Mining dominance and centralization also leads to poor coin distribution at launch in many most, as large pools of centralized mining capacity will apply massive amounts of pooled hashpower, outcompete the average user and mine out large amounts of the available money supply. The result of which is instability and the destruction of potential value as coins are sold for small profits in a short span of time on nothing more than hash power, instead of being sold based upon the value of their actual usage scenarios, innovative properties, developer commitment, features, and forthcoming innovation.

This is crippling during the start up phase in which actual investors in the coins technology are faced with diminished value after purchase, and mining difficulties. Afterward, the dominant miners begins to sell off a large share of money supply rapidly, seeking only a quick profit on top of farm expenses, and profits from intentionally marked up rental hash before they move on to the next coin release only to repeat the catabolic cycle.

Market Catabolism

This cycle is catabolic in it’s nature for several reasons, perhaps often overlooked is the expense of operating such mining farms. A significant amount of the market value is sold to fiat to maintain their operations and cover operational expenses. This slowly drains value from the market, and creates an environment for traders that is discouraging and prone to loss, often causing the investors to leave the market for fear of incurring more financial loss as they were overcome by the sell off phase of the dominant miners.

Axiom seeks to once again decentralize mining powers, create an investor friendly environment for those seeking to invest in crypto currency and bring new technologies to cryptocurrencies as a greater state of adoption is achieved.

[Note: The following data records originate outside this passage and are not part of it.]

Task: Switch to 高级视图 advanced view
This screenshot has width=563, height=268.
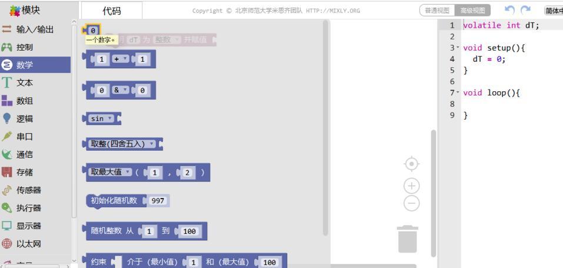Action: 473,11
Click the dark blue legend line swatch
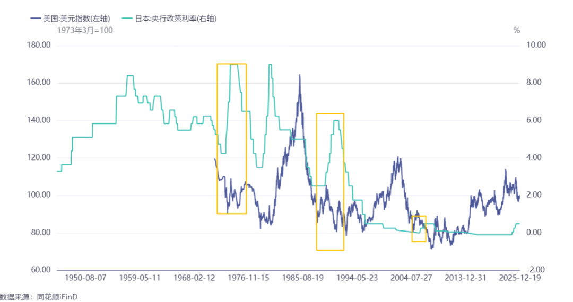 (x=36, y=18)
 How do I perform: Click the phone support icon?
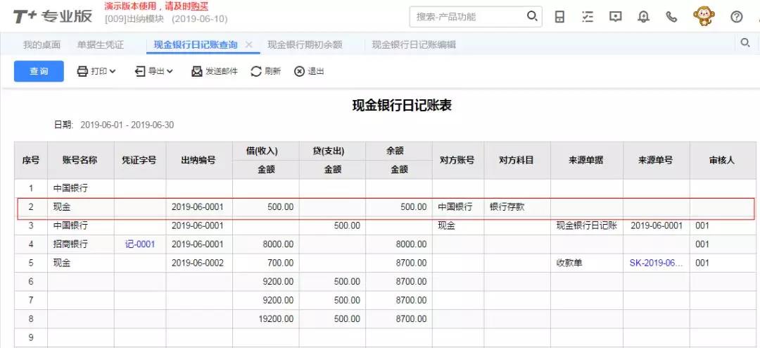pyautogui.click(x=671, y=17)
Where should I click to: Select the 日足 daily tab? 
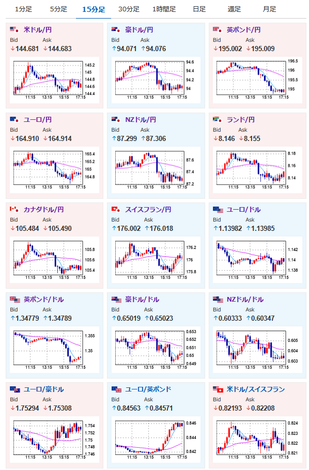pyautogui.click(x=199, y=9)

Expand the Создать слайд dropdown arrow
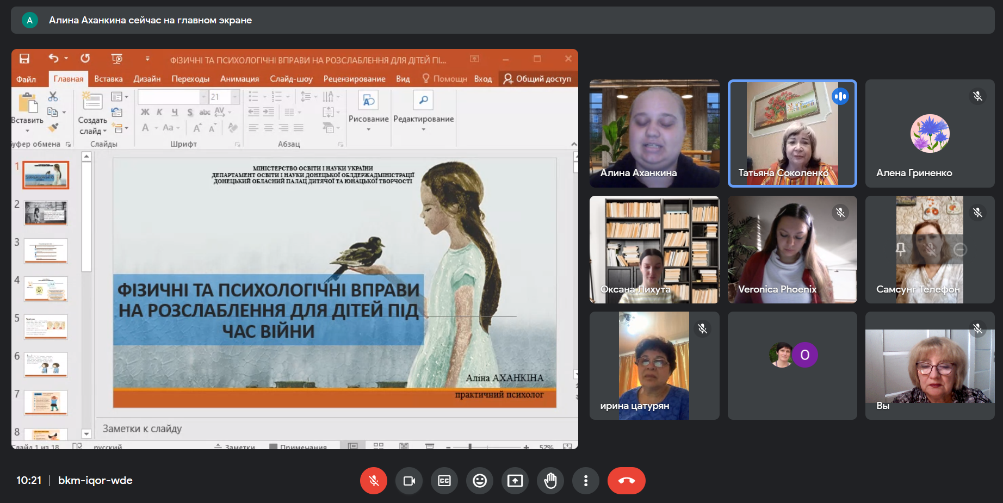pos(104,131)
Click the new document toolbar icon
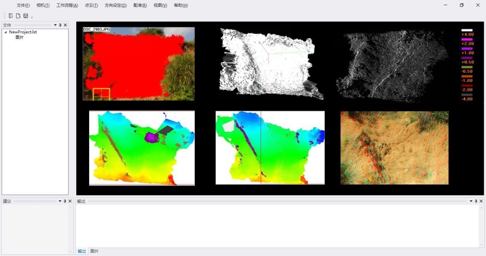Image resolution: width=486 pixels, height=256 pixels. click(18, 16)
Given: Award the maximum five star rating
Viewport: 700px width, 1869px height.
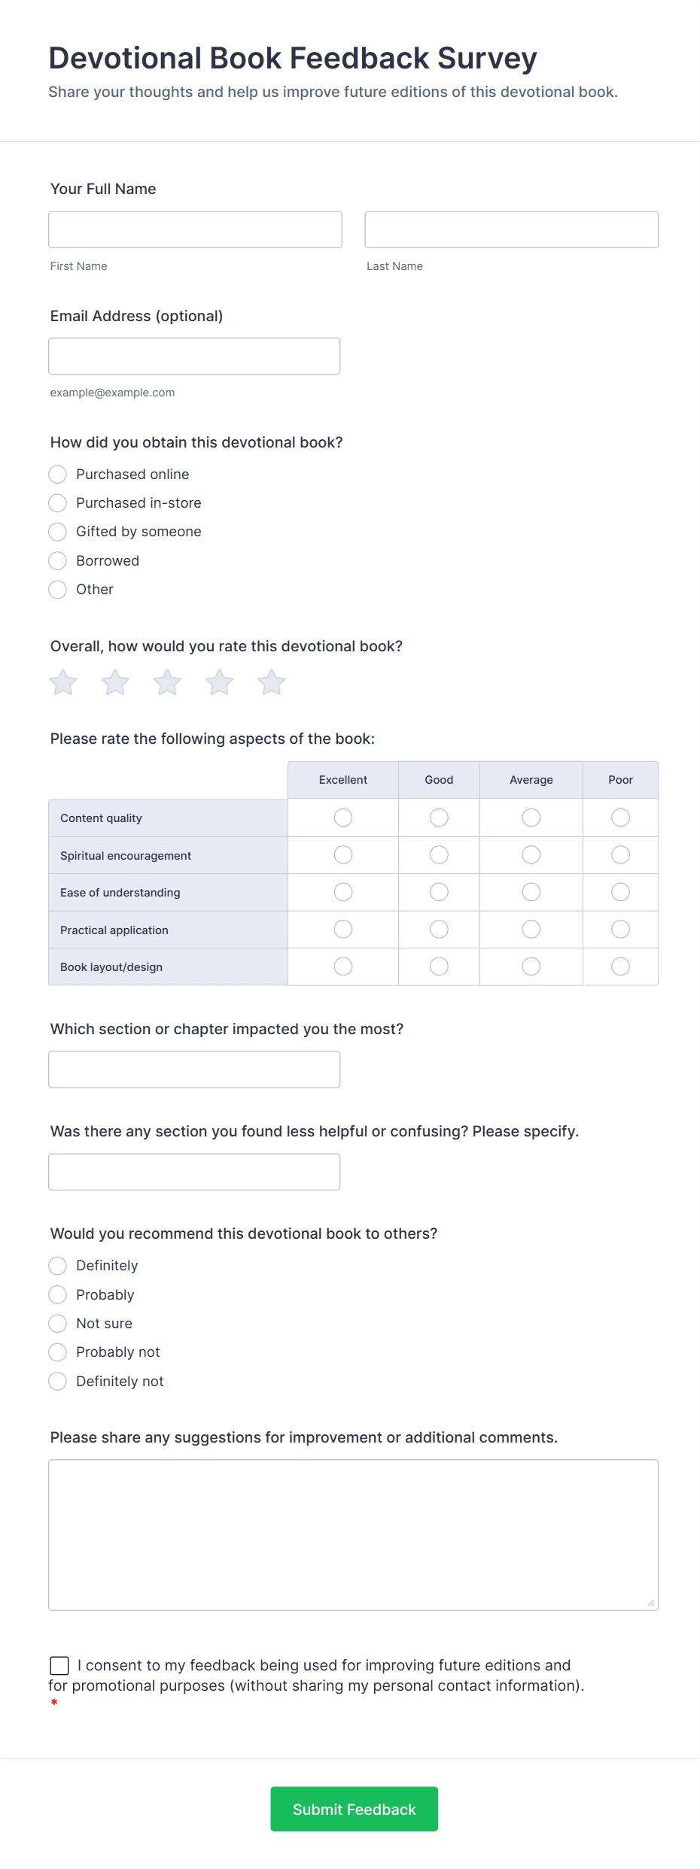Looking at the screenshot, I should point(270,682).
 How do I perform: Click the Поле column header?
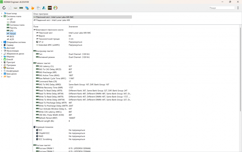coord(36,26)
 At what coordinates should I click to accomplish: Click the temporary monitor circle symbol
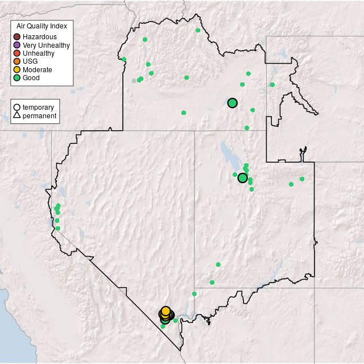click(17, 107)

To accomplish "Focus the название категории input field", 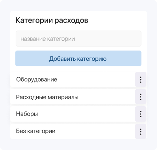I will 79,39.
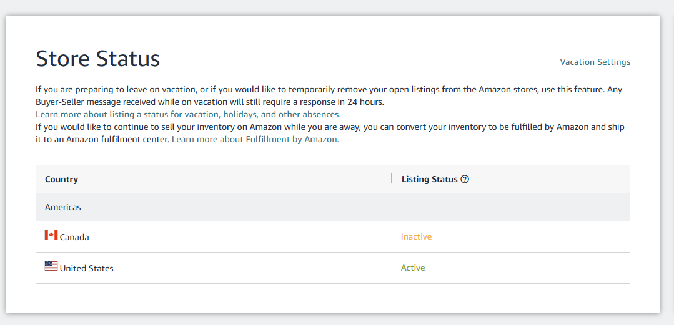674x325 pixels.
Task: Select the United States country row label
Action: [86, 268]
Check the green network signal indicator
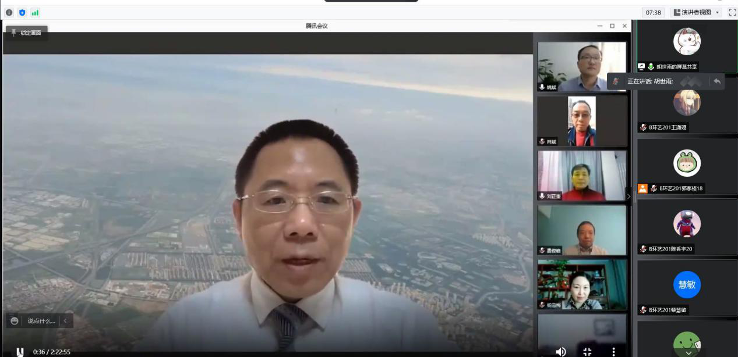Screen dimensions: 738x357 pos(35,13)
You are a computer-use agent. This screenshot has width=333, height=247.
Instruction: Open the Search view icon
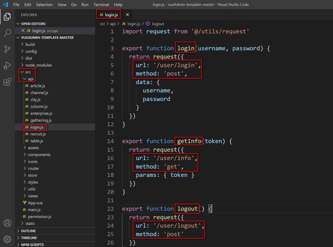7,33
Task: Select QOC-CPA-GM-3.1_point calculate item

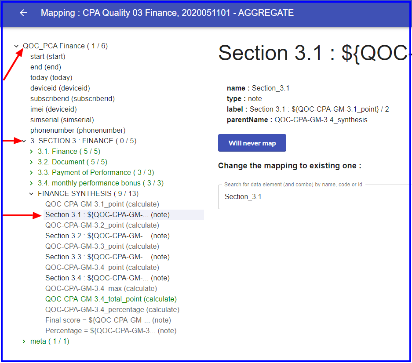Action: click(102, 204)
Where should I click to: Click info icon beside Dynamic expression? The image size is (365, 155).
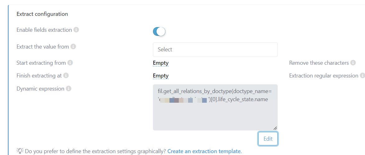68,89
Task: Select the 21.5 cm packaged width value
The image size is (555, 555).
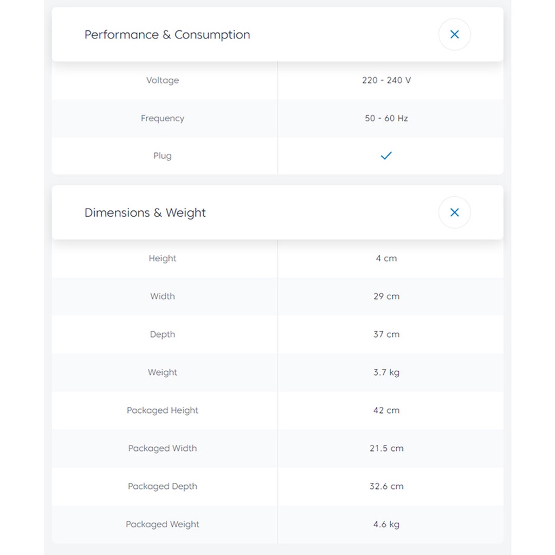Action: point(386,448)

So centralize mining is bad and mining farms lead to poor coin distribution, so blah blah blah, Axiom is going to decentralize mining power because it's super important.  Then, within days, a private GPU miner is released and in the hands of a small group of individuals, and Axiom developers think "Oh nothing wrong with this, let's carry on" until people bitch and moan about it.  HUH!?!?!  I don't care about a private group of individuals keeping a miner to themselves, I care about a developer claiming that centralized mining is the bane of crypto one day, and then not concerned in the slightest about threats to it the next.  Not to mention the mere fact that a GPU miner was created so quickly shows the developers to be incompetent at best and blatant scam artists at worst.

And please, Axiom is so worried about "poor coin distribution" that they ninja launched in the middle of the night with front loaded rewards and the slowest syncing blockchain known to man.  I don't care about ninja launches rewarding the lucky few who catch it early.  I did and earned .3 BTC just by downloading the client, typing "setgenerate true -1" and letting it run for a few hours.  So thanks for the easy $55 I guess.  But hell, at least try to not insult the intelligence of everyone here by claiming you care about poor coin distribution when you launch a coin in this way.

The cherry on top of all this is the revolutionary POS 3.0 they are working on!  So supposedly there are flaws in the current implementation of POS 2.0 which Axiom is going to fix.  So not only is POW being exploited by GPUs, POS is being exploited as well!!!  Did you not notice these flaws in previous POS 2.0 coins?  If you did and they were such a big deal, why not fix them before launching the coin?  Did you guys test anything for more than a day before launch?

So basically the Axiom devs admitted that they can exploit the mining of their coin but we just need to trust them that they aren't, and if anyone else out there has the knowledge to do so, it's not that big of a deal and they are working on fixing it.